• Goal: Reproduce the following material verbatim, line for line, with no edits.

+-------+

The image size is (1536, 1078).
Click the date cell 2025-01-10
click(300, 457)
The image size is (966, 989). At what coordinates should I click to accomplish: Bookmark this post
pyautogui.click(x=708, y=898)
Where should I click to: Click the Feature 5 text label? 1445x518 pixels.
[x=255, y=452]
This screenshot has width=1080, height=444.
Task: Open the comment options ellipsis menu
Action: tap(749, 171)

+-------+

• Task result:
The image size is (1536, 1078).
Click the date cell 2025-01-10
click(300, 457)
The image size is (966, 989). At what coordinates should I click to accomplish: Bookmark this post
pyautogui.click(x=708, y=898)
Where should I click to: Click the Feature 5 text label? 1445x518 pixels.
[x=255, y=452]
This screenshot has width=1080, height=444.
Task: Open the comment options ellipsis menu
Action: tap(749, 171)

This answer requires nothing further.